▸ **What to work on**: In the data below, find the line containing "This screenshot has width=1847, height=1040.", then set down that line and every later line up to and including the line containing "Click the GamerLegion team logo icon", exactly.

▸ **Provided records**:
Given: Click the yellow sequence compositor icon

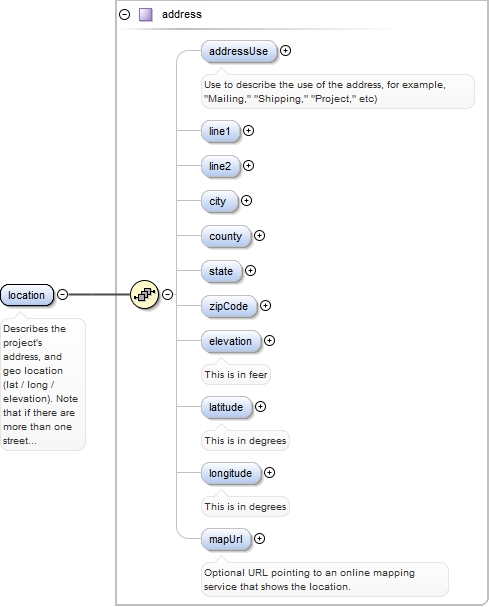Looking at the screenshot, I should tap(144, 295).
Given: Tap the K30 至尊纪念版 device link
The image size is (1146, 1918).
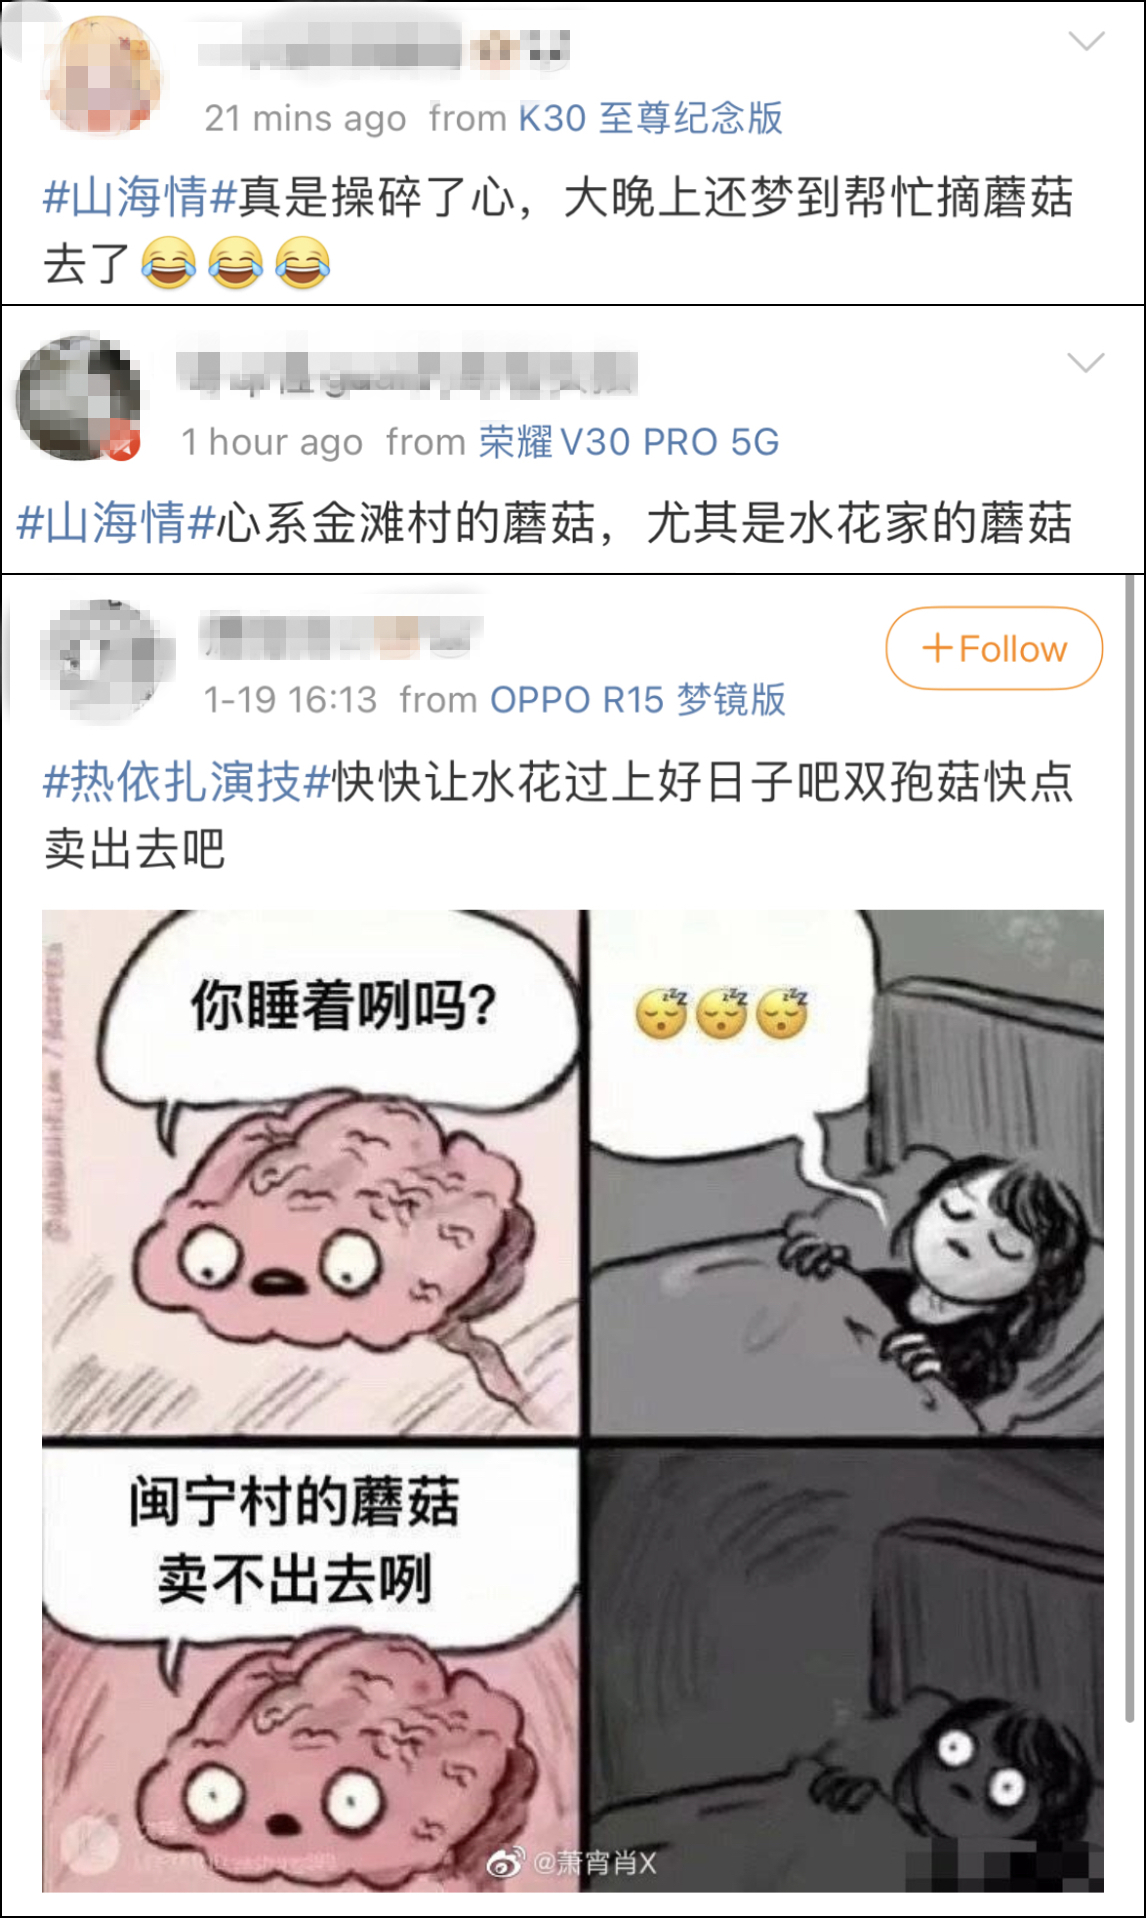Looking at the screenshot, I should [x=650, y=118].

---

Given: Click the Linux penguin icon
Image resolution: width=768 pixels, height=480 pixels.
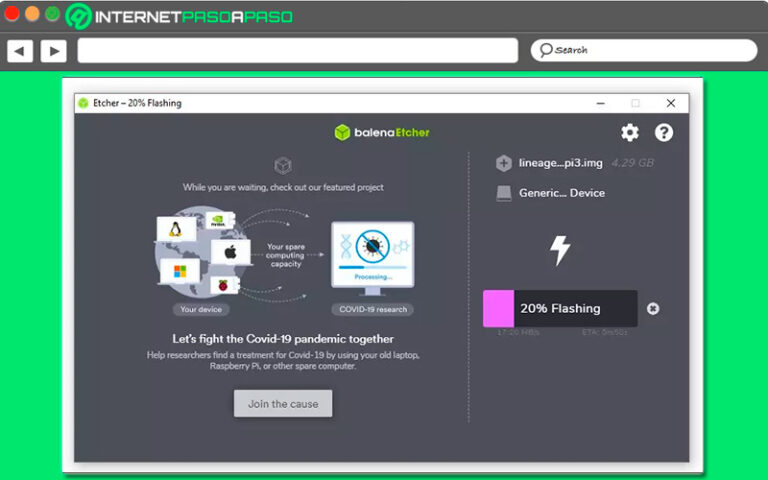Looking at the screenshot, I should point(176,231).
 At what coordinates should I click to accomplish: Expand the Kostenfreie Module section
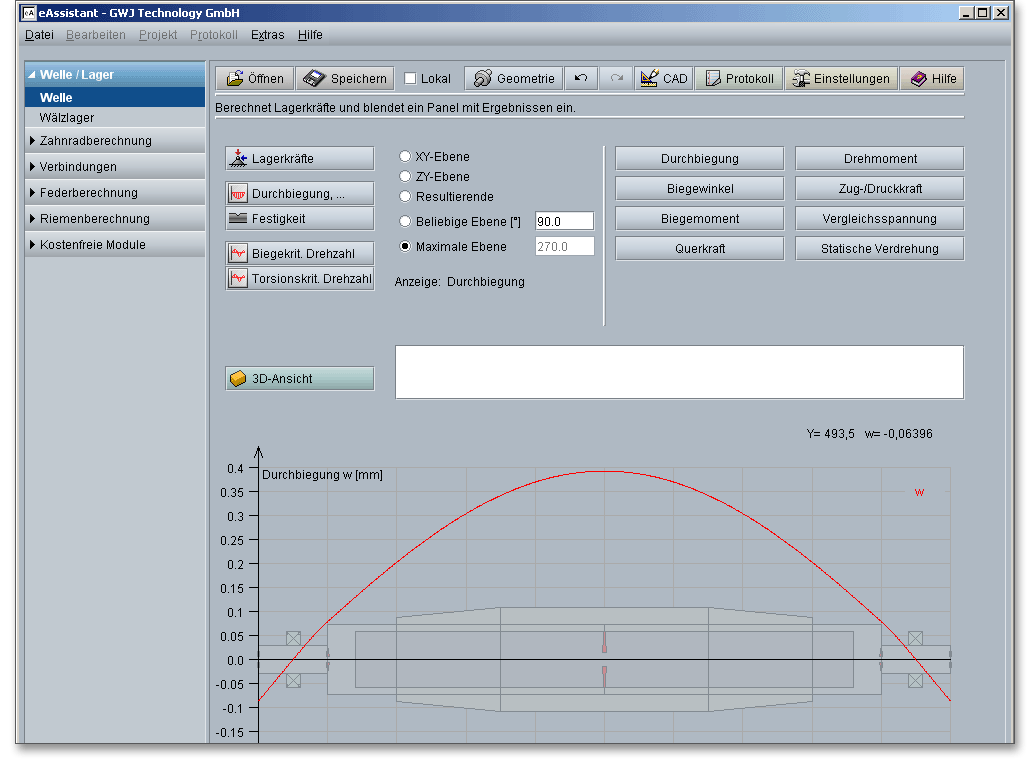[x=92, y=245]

--

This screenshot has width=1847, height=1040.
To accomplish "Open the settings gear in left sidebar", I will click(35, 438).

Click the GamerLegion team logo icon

▸ **Result of this exercise**:
This screenshot has width=1847, height=1040.
To accomplish "Open the settings gear in left sidebar", I will click(35, 438).

Click the GamerLegion team logo icon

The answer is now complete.